[Entries for locating words and elements]
-- Begin --

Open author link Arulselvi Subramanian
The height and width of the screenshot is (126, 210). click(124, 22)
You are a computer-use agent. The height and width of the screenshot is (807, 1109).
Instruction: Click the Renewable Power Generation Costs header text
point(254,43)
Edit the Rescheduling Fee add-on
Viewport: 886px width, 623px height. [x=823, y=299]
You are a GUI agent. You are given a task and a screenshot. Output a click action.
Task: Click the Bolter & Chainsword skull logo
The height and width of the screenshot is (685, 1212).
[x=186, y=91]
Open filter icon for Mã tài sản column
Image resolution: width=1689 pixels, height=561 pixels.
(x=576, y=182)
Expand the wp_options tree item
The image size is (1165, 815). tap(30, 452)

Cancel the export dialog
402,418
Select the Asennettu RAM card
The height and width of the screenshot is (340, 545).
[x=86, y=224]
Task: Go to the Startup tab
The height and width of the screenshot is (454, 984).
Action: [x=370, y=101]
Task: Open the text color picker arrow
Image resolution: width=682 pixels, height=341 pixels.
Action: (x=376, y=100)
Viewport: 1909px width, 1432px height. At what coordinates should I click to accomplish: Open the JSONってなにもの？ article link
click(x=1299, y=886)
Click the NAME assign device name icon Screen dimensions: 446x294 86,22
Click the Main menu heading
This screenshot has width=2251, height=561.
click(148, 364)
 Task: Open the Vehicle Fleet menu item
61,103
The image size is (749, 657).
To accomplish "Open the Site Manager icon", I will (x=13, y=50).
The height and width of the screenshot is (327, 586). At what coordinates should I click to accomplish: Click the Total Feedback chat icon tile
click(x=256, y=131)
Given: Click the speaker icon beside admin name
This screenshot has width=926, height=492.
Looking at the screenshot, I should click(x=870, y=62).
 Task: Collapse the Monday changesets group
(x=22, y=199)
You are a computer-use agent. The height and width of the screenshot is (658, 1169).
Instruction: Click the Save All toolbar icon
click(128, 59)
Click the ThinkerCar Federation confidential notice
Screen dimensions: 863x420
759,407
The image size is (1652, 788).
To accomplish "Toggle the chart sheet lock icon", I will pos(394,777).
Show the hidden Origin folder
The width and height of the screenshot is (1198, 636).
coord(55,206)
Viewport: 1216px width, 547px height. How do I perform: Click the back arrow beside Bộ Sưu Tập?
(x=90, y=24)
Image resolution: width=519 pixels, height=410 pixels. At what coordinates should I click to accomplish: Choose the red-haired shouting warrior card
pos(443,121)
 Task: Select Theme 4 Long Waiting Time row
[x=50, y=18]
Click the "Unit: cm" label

-- End --

## Aim of the exercise
Extract each line of the data above that contains the string "dimensions".

## Problem solution
Click the NAME assign device name icon Screen dimensions: 446x294 86,22
Screen dimensions: 863x420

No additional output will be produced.